Wednesday, July 25, 2012

Poetry - 6

The next poem brings us the beginning of Virgil's 'Aeneid'.  The translation is by John Dryden.

Arms, and the man I sing, who, forc'd by fate,
And haughty Juno's unrelenting hate,
Expell'd and exil'd, left the Trojan shore.
Long labors, both by sea and land, he bore,
And in the doubtful war, before he won
The Latian realm, and built the destin'd town;
His banish'd gods restor'd to rites divine,
And settled sure succession in his line,
From whence the race of Alban fathers come,
And the long glories of majestic Rome.
O Muse! the causes and the crimes relate;
What goddess was provok'd, and whence her hate;
For what offense the Queen of Heav'n began
To persecute so brave, so just a man;
Involv'd his anxious life in endless cares,
Expos'd to wants, and hurried into wars!
Can heav'nly minds such high resentment show,
Or exercise their spite in human woe?

Much like with the snippet from the Illiad, you almost certainly can't do justice to a full epic poem by simply looking at the first dozen and a half lines.  This sample on its own doesn't do much for me. 
Having said that, I'm curious now to know just why the Queen of Heav'n was so harsh to poor Aeneas . . .

Monday, July 23, 2012

'That It Is Folly To Measure Truth...' - Montaigne

This is a short little essay, the theme of which is that we should not rush to skepticism.  Or, to borrow from next month's piece, 'there are more things in heaven and earth, Horatio, than are dreamed of in your philosophy'.  Montaigne begins by noting that the young and naive can be easily fooled because they lack experience.  But then he says that there are things that he discounted, that he has now found to be true. 
Montaigne recounts long lists of events from Plutarch and others, when news of events spread faster than was physically possible.  He also lists various miracles of the saints and the reader certainly can't doubt the veracity of the saints! 
I'm curious what brought this essay about.  It was written around 1571.  Was there a push beginning to treat stories of saints and Biblical happenings with skepticism?  If, today, you heard that someone was healed with the hip bone of Mother Theresa, you would want some proof before you'd actually believe it.  Did they want proof then, too? 
Montaigne goes on to caution the Catholics from:
dispensing so much with their belief. They fancy they appear moderate and wise, when they grant to their opponents some of the articles in question;
He goes on to say:
We are either to wholly and absolutely to submit ourselves to the authority of our ecclesiastical polity, or totally throw off all our obedience to it: tis not for us to determine what and how much obedience we owe to it.
Which makes at least some sense to me.  Montaigne concludes with a statement that I find somewhat hard to square with the rest of him.  "Glory and curiosity are the scourges of the soul; the last prompts us to thrust our noses into everything, the other forbids us to leave anything doubtful and undecided."  He seems marked with a thirst for knowledge and 'curiosity'.

Thursday, July 19, 2012

Poetry - 5

The next poem is appropriately enough titled 'Song 5 to Lesbia' by the Roman poet Catullus.  This translation is by an early seventeenth century poet named Richard Crenshaw.
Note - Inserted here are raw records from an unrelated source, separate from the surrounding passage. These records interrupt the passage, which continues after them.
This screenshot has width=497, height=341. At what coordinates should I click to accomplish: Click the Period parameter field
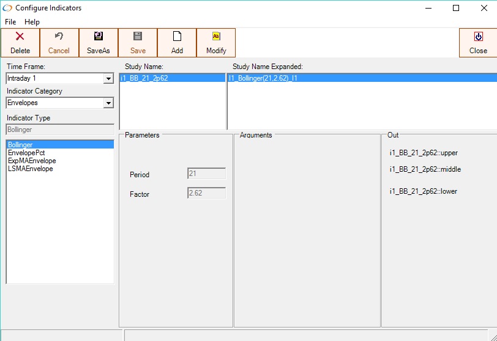coord(206,174)
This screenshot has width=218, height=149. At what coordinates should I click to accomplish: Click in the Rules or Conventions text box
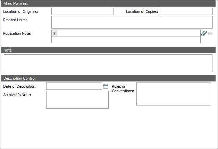(174, 94)
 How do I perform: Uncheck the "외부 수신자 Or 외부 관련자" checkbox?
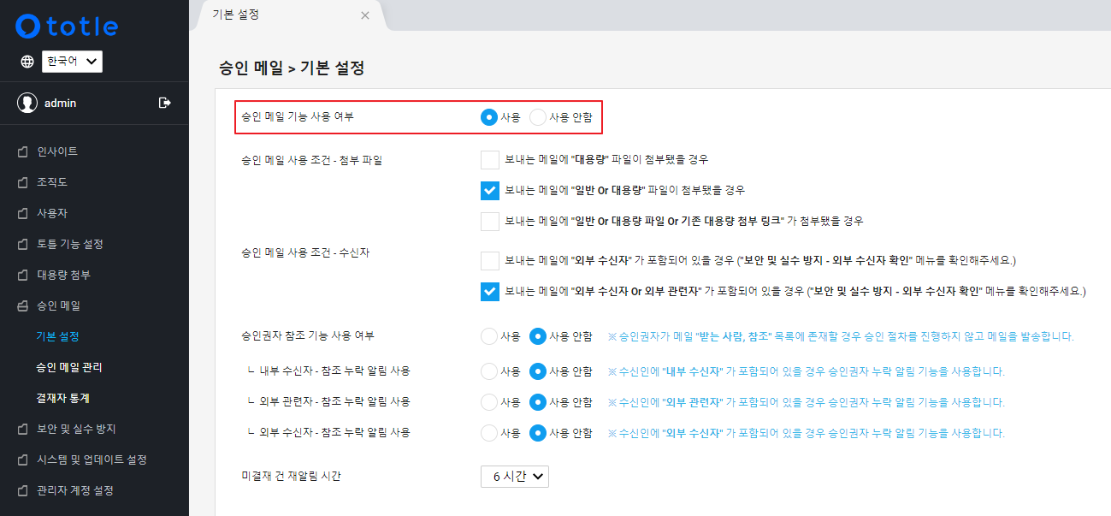(x=490, y=291)
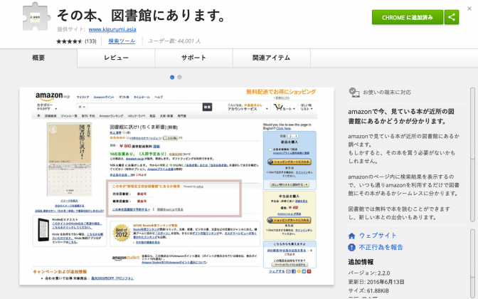Close the extension detail overlay
The height and width of the screenshot is (299, 478).
tap(469, 9)
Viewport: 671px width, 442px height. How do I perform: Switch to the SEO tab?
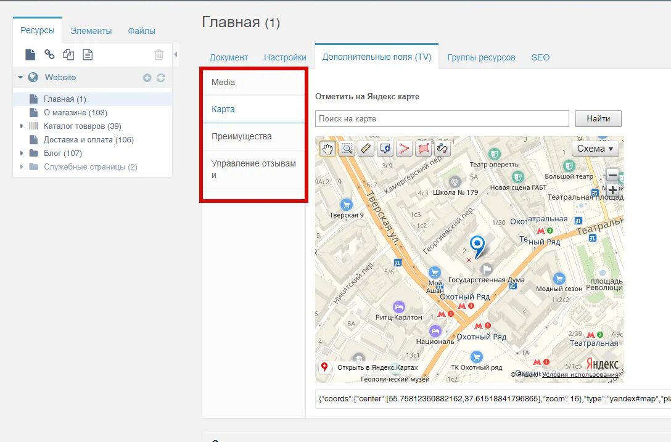tap(540, 57)
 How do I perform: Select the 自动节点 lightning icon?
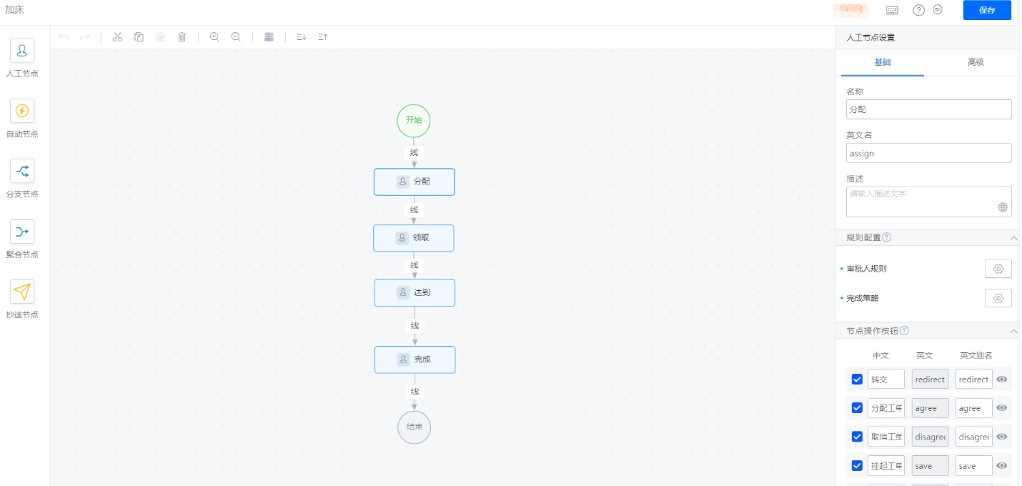21,111
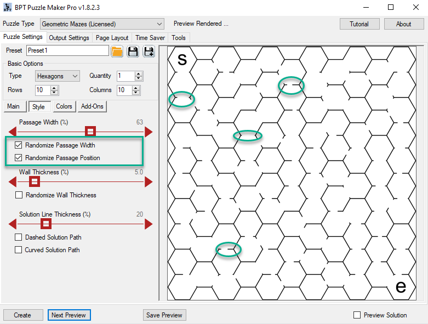Disable Randomize Passage Width checkbox
428x324 pixels.
[x=19, y=145]
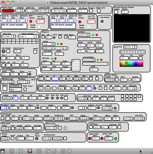Click the curvature number box
Screen dimensions: 153x154
(x=47, y=54)
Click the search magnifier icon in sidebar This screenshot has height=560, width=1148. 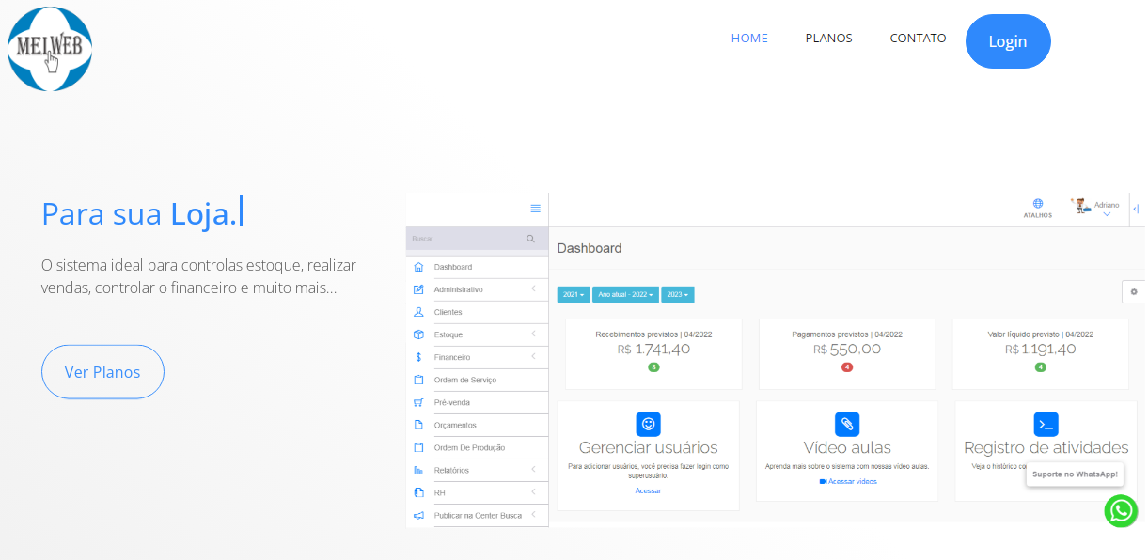530,239
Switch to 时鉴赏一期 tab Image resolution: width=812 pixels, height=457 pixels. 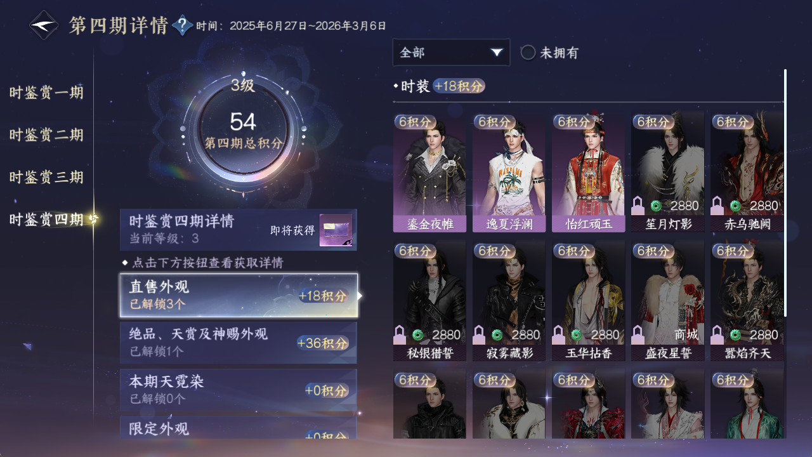tap(46, 93)
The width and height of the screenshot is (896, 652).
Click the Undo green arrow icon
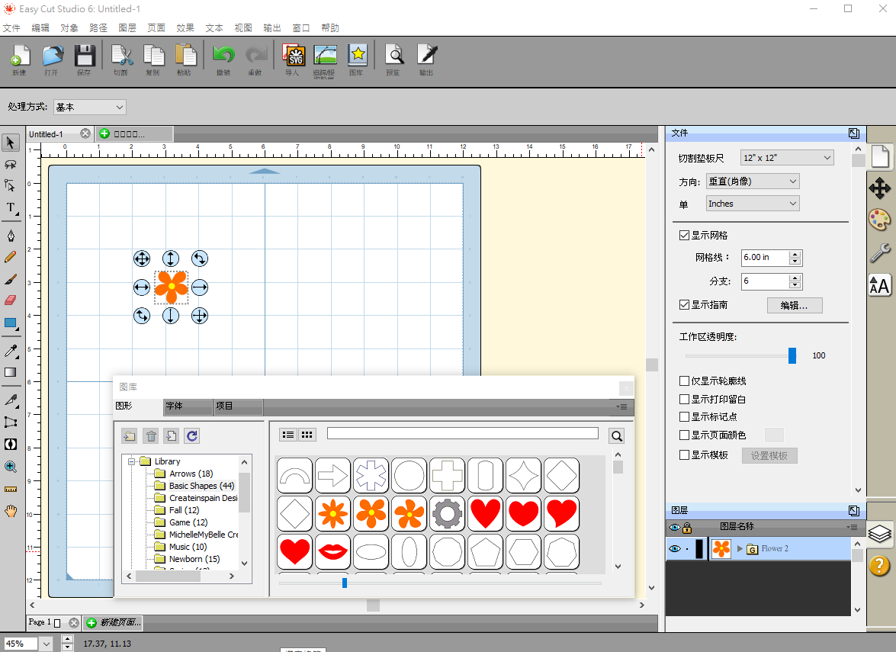(223, 56)
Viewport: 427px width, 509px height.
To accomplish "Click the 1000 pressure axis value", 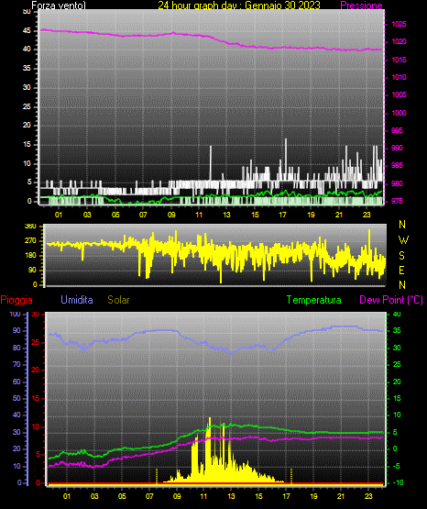I will (399, 113).
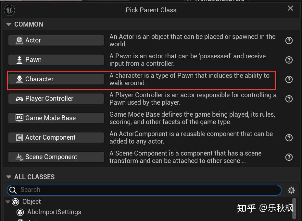Select AbcImportSettings in the class list

click(54, 212)
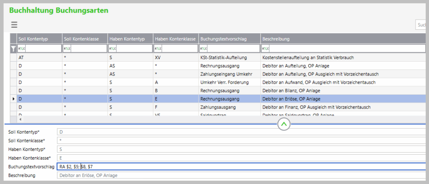This screenshot has height=184, width=429.
Task: Click the funnel filter icon in grid
Action: [13, 49]
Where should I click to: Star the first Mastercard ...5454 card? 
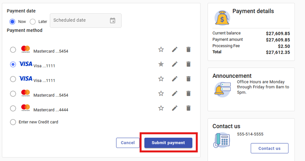click(x=161, y=50)
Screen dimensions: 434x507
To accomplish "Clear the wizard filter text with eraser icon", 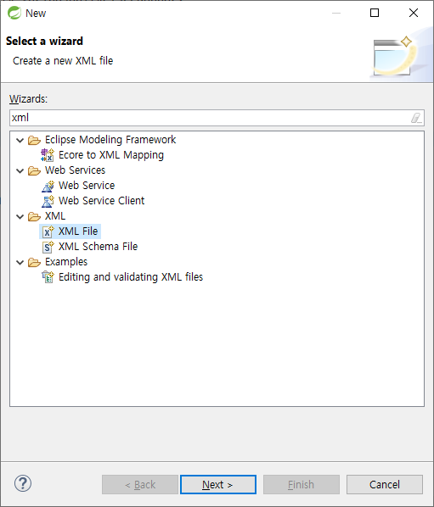I will click(x=416, y=118).
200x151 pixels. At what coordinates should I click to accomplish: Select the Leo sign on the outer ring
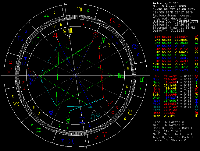coord(113,20)
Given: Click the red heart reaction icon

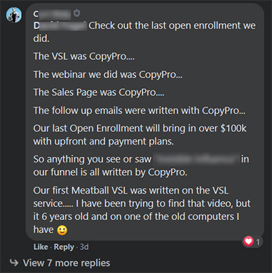Looking at the screenshot, I should pos(248,241).
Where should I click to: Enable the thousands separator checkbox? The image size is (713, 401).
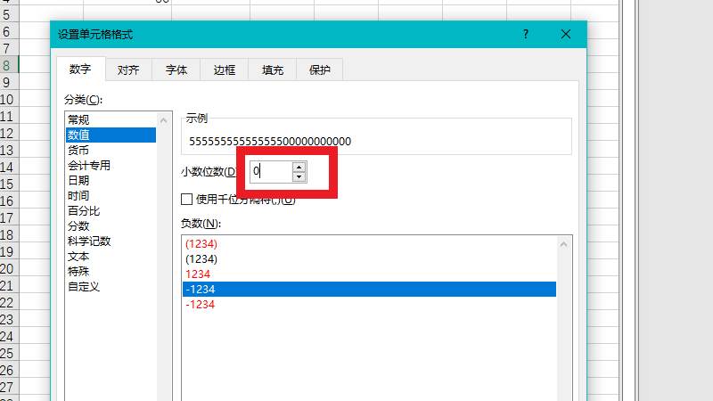[187, 200]
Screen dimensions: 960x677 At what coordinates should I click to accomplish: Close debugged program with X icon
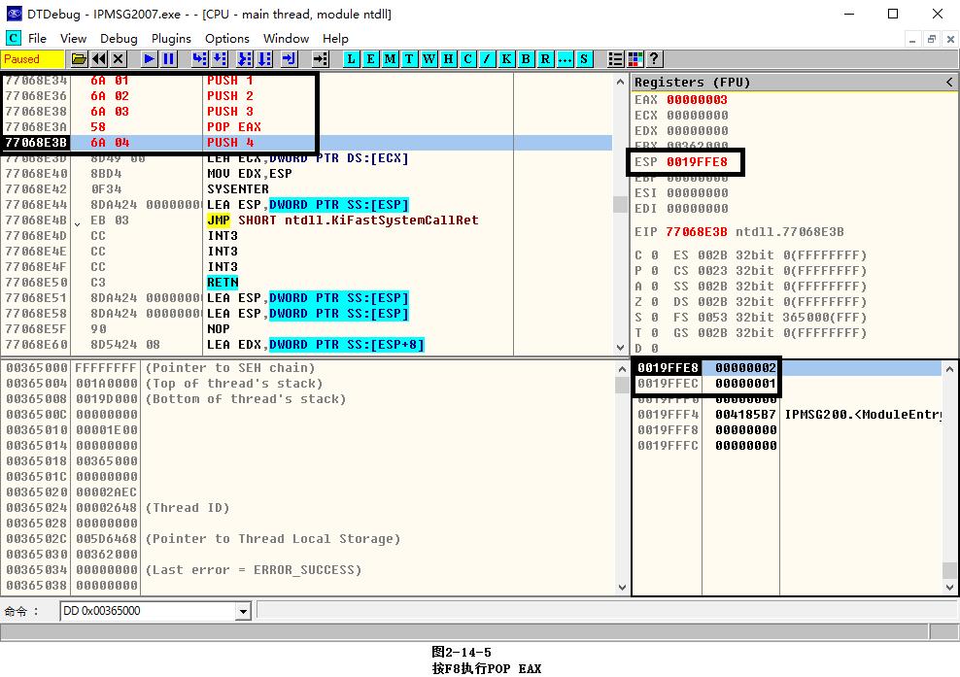point(118,59)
Come and let us live my Deare,
Let us love and never feare,
What the sourest Fathers say;
Brightest Sol that dyes to day
Lives againe as blith to morrow,
But if we darke sons of sorrow
Set; O then, how long a Night
Shuts the Eyes of our short light!
Then let amorous kisses dwell
On our lips, begin and tell
A Thousand, and a Hundred score
An Hundred, and a Thousand more,
Till another Thousand smother
That, and that wipe off another.
Thus at last when we have numbered
Many a Thousand, many a Hundred;
We'll confound the reckoning quite,
And lose our selves in wild delight:
While our joyes so multiply,
As shall mocke the envious eye.

You sometimes hear teen boys being told that poetry is the key to wooing a girl.  May I humbly submit that this would be one of those poems.  Basically it boils down to 'life is short; let's make out'.  I like it, I really do.  I especially like the part with hundreds and thousands of kisses.  Very good stuff.

Wednesday, July 18, 2012

Of the Education of Children - Montaigne

I wouldn't be surprised if this isn't considered one of Montaigne's most important essays.  I won't try to break it down, like I have the others.  Instead I want to share some of the parts that most made an impression on me. 
"I never seriously settled myself to the reading of any book of solid learning but Plutarch and Senaca; and there, like the Danaides, I eternally fill, and it as constantly runs out; something of which drops upon this paper, but little or nothing stays with me."  When I was in my teens and twentys I read and reread my favorite authors (especially Robert Heinlein) and it is quite fair to say that they shaped me.  I can see where the history of Plutarch especially would be a good guide to read again and again.  The history of important people is always instructive.
"For these are my own particular opinions and fancies, and I deliver them as only what I myself believe, and not for what is to be believed by others. I have no other end in this writing, but only to discover myself..."  The writings of Montaigne are very intimate and this is the reason why.  He was on an enormous voyage of self discovery and he shared the trip with whoever would read him.
" is no hard matter to get children; but after they are born, then begins the trouble, solicitude, and care rightly to train, principle, and bring them up."  Couldn't help but chuckle at this.  Yes, children are much easier before they're born.  And yes, the work of bringing them up takes great effort.
"A mere bookish learning is a poor, paltry learning; it may serve for ornament, but there is yet no foundation for any superstructure to be built upon it..."  A huge theme for Montaigne.  Learning is good but is only part of an education.  The moral part is more important.
"It is not enough to fortify his soul; you are also to make his sinews strong; for the soul will be oppressed if not assisted by the members..."  Another theme of Montaigne, that a strong body is also important to a full life.  When I was young I somehow convinced myself that because I was 'bookish' I should stay away from working with my hands.  This was one of the bigger mistakes in my life.
"...even in conversing with men I spoke of but now, I have observed this vice, that instead of gathering observations from others, we make it our whole business to lay ourselves open to them, are are more concerned how to expose and set out our own commodities, than how to increase our stock by acquiring new."  This is a vice that I suffer from too.  Instead of listening, really listening, I too often spend my time shaping my rebuttal.  Lord knows how much I've missed out on.
"In this conversing with men, I mean also, and principally, those who only live in the records of history; he shall, by reading those books, converse with the great and heroic souls of the best ages."  This is a lesson that I'm sure Montaigne gained from his readings of Plutarch and Seneca.  He worked very hard at really learning all that he could from the ancients. 
"The fear was not that I should do ill, but that I should do nothing; nobody prognosticated that I should be wicked, but only useless; they foresaw idleness, but no malice;"  What a sad fate, to grow up to be useless. 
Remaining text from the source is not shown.